● **OBJECTIVE**
Could you give the lines of the entries below, starting at the line containing "Select Blendifier label in navigation" and ending at the line containing "Action: 903,777", as a JSON list of strings with one string per line and blank lines left out?
>> Start SOURCE MATERIAL
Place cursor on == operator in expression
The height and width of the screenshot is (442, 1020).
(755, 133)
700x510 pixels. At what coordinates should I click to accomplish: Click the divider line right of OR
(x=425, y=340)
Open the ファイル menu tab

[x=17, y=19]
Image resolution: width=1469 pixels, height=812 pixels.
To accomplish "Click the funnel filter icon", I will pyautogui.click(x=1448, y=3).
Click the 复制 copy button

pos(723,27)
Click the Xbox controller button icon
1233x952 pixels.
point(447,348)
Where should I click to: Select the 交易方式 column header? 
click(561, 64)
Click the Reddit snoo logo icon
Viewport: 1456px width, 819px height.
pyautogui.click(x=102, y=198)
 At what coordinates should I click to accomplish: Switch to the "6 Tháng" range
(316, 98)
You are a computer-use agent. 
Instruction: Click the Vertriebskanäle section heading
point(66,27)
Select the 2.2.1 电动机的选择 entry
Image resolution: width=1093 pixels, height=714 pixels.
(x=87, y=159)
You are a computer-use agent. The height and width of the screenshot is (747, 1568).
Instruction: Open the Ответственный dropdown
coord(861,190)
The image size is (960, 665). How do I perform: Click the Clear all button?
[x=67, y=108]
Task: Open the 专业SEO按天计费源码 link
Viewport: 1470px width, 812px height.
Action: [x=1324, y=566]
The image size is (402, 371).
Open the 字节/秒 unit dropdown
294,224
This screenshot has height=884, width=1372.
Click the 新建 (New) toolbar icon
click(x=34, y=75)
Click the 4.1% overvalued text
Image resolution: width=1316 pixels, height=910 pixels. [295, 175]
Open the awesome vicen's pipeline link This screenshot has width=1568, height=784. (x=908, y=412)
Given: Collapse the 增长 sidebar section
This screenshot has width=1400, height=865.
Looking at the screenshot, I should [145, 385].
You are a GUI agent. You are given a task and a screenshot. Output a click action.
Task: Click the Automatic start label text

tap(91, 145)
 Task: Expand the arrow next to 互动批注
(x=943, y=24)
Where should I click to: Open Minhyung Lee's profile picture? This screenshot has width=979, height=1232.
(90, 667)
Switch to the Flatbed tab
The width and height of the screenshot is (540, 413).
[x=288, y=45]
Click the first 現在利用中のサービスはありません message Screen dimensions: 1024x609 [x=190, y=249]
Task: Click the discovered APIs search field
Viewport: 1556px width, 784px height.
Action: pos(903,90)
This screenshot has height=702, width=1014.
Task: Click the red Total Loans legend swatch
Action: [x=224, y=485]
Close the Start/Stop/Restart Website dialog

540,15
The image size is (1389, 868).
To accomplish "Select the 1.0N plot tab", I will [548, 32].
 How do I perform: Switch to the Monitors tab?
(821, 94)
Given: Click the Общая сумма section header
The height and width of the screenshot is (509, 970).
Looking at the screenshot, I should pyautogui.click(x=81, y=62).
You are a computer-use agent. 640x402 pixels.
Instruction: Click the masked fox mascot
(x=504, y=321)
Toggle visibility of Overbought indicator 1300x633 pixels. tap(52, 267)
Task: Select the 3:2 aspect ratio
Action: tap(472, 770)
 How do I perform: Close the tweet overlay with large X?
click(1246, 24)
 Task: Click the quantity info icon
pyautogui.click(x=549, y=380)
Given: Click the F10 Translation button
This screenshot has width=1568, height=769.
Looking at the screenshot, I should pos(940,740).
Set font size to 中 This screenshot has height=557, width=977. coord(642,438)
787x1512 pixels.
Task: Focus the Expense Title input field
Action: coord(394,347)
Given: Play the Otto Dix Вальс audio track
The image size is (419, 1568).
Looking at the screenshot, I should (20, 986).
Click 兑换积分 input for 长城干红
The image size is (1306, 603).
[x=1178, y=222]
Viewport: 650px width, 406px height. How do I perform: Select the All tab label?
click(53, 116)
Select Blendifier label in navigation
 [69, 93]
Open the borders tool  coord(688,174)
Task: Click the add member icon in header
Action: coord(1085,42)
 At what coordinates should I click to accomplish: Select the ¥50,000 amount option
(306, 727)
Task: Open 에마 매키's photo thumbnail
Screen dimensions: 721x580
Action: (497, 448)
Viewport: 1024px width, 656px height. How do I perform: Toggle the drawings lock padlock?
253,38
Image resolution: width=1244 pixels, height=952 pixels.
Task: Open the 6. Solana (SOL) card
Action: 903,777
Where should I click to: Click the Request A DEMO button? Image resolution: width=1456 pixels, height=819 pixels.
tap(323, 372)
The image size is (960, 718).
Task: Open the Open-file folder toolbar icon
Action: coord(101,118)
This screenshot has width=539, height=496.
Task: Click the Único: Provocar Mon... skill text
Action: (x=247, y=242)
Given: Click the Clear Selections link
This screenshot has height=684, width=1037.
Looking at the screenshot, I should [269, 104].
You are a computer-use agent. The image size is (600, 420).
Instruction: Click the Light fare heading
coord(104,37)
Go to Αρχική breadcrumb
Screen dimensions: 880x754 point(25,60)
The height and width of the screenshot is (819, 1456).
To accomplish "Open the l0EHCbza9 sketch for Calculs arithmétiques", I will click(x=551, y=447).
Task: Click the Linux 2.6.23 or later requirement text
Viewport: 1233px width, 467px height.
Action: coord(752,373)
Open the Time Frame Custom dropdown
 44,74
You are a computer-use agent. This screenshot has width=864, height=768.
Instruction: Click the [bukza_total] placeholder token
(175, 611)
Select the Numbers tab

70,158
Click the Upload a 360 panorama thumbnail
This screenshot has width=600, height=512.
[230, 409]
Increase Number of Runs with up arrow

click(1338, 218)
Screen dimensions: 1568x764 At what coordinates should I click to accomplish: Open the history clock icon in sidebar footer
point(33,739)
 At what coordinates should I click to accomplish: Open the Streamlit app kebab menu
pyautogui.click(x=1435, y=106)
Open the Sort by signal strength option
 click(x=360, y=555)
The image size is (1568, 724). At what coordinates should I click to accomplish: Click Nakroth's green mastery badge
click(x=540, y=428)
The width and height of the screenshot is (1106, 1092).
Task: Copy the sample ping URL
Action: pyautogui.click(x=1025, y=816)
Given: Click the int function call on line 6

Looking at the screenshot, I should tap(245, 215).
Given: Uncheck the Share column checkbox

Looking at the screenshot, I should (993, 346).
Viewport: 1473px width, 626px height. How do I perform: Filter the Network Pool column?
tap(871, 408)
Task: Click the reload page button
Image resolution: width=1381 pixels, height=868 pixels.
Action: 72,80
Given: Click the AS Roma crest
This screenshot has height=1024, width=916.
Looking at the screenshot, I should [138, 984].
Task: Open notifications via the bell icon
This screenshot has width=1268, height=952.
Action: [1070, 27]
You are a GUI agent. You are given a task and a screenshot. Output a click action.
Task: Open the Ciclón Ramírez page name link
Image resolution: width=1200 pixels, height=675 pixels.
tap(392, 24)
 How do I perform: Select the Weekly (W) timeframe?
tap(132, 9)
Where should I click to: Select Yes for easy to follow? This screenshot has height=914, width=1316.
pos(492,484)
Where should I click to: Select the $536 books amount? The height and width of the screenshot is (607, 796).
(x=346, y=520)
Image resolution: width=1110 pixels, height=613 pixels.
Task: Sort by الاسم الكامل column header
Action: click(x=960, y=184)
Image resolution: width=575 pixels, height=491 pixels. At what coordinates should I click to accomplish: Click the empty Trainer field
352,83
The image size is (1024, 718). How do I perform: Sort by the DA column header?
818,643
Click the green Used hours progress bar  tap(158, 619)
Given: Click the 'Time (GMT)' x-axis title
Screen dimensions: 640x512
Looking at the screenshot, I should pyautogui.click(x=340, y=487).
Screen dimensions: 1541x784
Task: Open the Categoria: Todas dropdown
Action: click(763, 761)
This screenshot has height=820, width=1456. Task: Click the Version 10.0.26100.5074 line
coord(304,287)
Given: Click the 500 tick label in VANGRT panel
>> End SOURCE MATERIAL
● **FULL OUTPUT**
[
  "Select Blendifier label in navigation",
  " [69, 93]",
  "Open the borders tool  coord(688,174)",
  "Task: Click the add member icon in header",
  "Action: coord(1085,42)",
  " At what coordinates should I click to accomplish: Select the ¥50,000 amount option",
  "(306, 727)",
  "Task: Open 에마 매키's photo thumbnail",
  "Screen dimensions: 721x580",
  "Action: (497, 448)",
  "Viewport: 1024px width, 656px height. How do I perform: Toggle the drawings lock padlock?",
  "253,38",
  "Image resolution: width=1244 pixels, height=952 pixels.",
  "Task: Open the 6. Solana (SOL) card",
  "Action: 903,777"
]